Enfrentem-me, não cedam nem ao pânico nem a negação. Não cedam à histeria biopolítica. As próximas semanas serão terríveis, esmagadoras e cruéis. Os portões da Morte estarão bem abertos. Eu sou a mais devastadora produção de devastação da produção. Venho devolver o nada aos niilistas. A injustiça desse mundo nunca será mais escandalosa. É uma civilização, e não vocês, que eu venho enterrar. Aqueles que querem viver terão que criar novos hábitos apropriados a eles. Evitar-me será a oportunidade para esta reinvenção, para esta nova arte da distância.

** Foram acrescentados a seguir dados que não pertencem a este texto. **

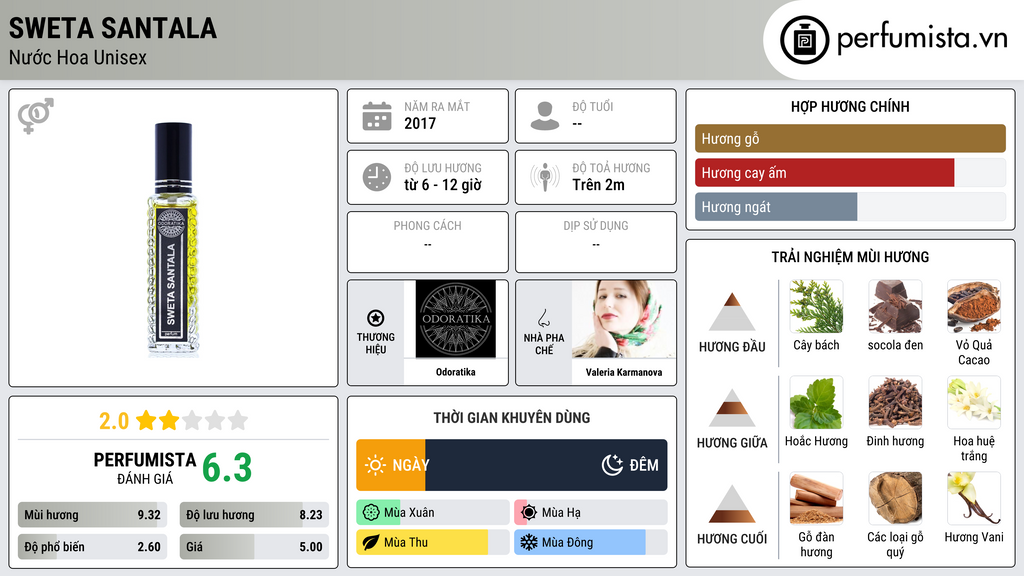Open Valeria Karmanova perfumer photo
This screenshot has height=576, width=1024.
point(624,319)
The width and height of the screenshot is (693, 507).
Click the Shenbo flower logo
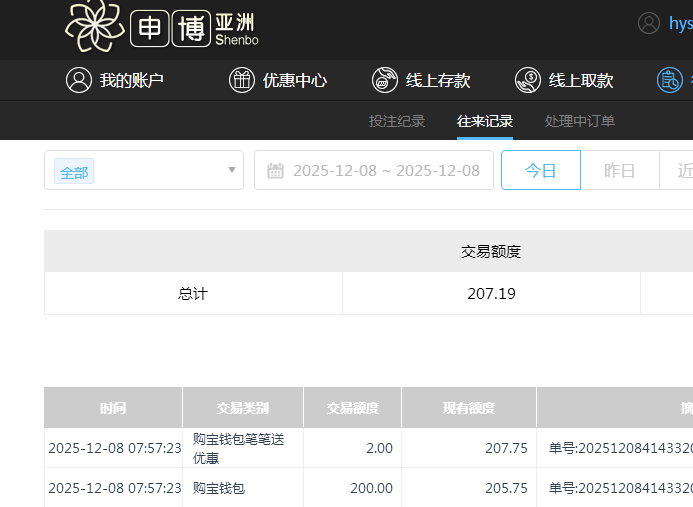tap(94, 26)
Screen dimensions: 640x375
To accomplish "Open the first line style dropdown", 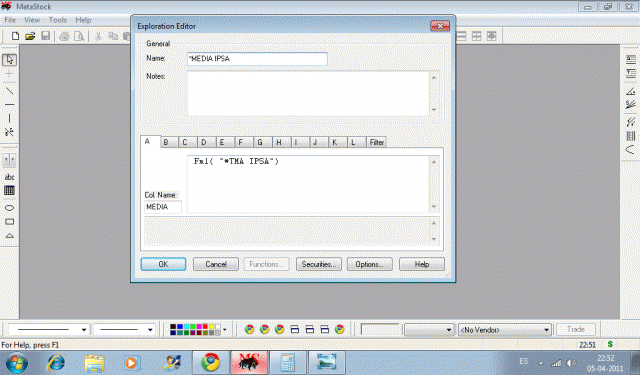I will point(49,330).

A arte de se cumprimentar, na qual alguns eram suficientemente míopes como para ver a forma mesmo da instituição, já não obedecerá a qualquer etiqueta. Caracterizará os seres. Não façam 'pelos outros', pela 'população' ou pela 'sociedade', façam-no por vocês. Cuidem de seus amigos e de seus amores. Repensem com eles, soberanamente, uma forma justa de vida. Criem aglomerados de vida boa, expandam-nos e nada poderei contra vocês. Esse é um apelo não ao retorno massivo da disciplina, mas da atenção. Não ao fim da despreocupação, mas ao fim da negligência. Que outra forma havia para lembrar vocês que a salvação está em cada gesto? Que tudo está no ínfimo.
Tive que me render à evidência: a humanidade só se coloca as questões que ela já não pode mais não se perguntar.